In the above code sample, QueryTemplate is a base class in which execute() method is implemented along with three other abstract methods which are called by the execute() method at specific steps during query execution process. Sub classes extending QueryTemplate override those abstract methods in order to implement expected behaviours within them. Clients don’t need to know exact sub type during query execution, they simply depend on QueryTemplate to perform their task.

Inheriting Template method class is not the most effective way from a framework perspective to provide varying parts. In Java environment, it cannot be feasible every time as well, especially the class which needs to extend from Template Method class is already extending from another class. We hit against multiple inheritance limitation at that case. Instead, frameworks follow another way to feed Template Method with those varying steps; as method input arguments.

public class QueryTemplate {

	private DataSource dataSource;

	public void setDataSource(DataSource dataSource) {
		this.dataSource = dataSource;
	}

	public final List execute(String sql, RowExtractor rowExtractor, Object...args) {
		Connection connection = null;
		PreparedStatement statement = null;
		try {
			connection = dataSource.getConnection();
			statement = connection.prepareStatement(sql);
			for(int i = 0; i < args.length; i++) {
				statement.setObject(i+1, args[i]);
			}
			ResultSet resultSet = statement.executeQuery();
			List resultList = new ArrayList();
			while (resultSet.next()) {
				T record = rowExtractor.process(resultSet);
				resultList.add(record);
			}
			return resultList;
		} catch (SQLException e) {
			throw new RuntimeException(e);
		} finally {
			if (statement != null)
				try {
					statement.close();
				} catch (SQLException e) {}
			if (connection != null)
				try {
					connection.close();
				} catch (SQLException e) {}
		}
	}

	public static interface RowExtractor {
		public T process(ResultSet rs);
	}
}

That code sample shows variation in Template Method mentioned previously.
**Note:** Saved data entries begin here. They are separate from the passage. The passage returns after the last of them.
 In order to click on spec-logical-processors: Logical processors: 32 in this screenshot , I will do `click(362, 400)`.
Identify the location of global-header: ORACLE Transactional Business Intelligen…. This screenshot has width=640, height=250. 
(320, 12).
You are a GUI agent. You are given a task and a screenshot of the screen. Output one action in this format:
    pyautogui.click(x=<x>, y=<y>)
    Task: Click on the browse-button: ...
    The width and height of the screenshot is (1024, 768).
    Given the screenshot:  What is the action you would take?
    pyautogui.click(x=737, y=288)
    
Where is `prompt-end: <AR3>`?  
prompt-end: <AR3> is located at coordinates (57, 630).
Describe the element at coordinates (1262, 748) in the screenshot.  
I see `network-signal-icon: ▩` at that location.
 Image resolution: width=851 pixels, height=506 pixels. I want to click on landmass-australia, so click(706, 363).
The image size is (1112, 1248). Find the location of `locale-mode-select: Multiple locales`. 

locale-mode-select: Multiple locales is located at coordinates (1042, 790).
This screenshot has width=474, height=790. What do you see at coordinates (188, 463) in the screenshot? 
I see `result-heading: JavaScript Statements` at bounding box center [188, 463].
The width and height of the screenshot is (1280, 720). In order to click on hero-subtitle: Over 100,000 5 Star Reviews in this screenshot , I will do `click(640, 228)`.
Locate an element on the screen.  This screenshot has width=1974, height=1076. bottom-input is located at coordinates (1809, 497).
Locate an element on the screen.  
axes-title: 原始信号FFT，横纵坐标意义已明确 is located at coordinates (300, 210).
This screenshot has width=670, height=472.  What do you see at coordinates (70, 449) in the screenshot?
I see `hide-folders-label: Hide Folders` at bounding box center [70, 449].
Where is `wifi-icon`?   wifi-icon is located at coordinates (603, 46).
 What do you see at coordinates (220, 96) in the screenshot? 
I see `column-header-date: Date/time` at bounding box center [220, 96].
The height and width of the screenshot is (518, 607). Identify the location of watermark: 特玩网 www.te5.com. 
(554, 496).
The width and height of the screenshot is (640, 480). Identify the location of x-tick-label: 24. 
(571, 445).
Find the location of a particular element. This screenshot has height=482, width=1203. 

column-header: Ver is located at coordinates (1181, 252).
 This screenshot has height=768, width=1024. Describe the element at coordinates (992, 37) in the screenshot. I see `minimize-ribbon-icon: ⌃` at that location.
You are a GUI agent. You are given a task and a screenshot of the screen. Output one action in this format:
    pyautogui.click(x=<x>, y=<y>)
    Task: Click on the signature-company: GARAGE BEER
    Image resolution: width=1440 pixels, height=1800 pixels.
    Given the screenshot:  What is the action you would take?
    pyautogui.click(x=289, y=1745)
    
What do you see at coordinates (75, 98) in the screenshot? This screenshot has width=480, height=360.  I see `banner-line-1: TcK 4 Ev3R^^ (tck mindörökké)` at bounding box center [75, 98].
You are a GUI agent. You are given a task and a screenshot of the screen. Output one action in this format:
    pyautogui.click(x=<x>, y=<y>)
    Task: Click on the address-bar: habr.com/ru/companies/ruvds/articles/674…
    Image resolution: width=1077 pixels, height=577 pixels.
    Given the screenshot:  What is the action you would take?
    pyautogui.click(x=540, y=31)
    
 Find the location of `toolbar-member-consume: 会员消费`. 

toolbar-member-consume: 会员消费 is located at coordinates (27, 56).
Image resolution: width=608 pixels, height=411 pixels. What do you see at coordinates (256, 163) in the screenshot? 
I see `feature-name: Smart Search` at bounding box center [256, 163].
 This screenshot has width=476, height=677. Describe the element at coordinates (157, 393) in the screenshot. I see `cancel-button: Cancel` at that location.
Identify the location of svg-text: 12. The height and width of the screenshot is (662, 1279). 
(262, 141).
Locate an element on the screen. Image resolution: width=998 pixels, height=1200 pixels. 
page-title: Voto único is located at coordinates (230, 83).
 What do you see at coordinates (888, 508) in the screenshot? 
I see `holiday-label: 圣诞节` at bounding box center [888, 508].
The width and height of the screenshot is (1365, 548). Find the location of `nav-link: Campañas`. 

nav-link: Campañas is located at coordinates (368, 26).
QueryTemplate is concrete in this case, and RowExtractor is interface which declares a method to process each row in the ResultSet return from the query executed. Both query to be executed, query parameters if there exists any, and rowExtractor object are given as method parameters to execute method of QueryTemplate. That way, application code doesn’t need to extend from Template Method class over and over again. It just calls the method in order to execute the algorithm, and passes varying steps as method arguments into it.

If the varying parts are code blocks that need to be executed at a specific point in the algorithm, the only possible way prior to Java 8 was anonymous classes. Some contextual information, like TransactionStatus in our TransactionTemplate example, can be passed in as method parameters of anonymous class similar to Strategy pattern as well. Probably, this variation in the implementation of the Template Method pattern causes some people to think that it more resembles to the Strategy pattern.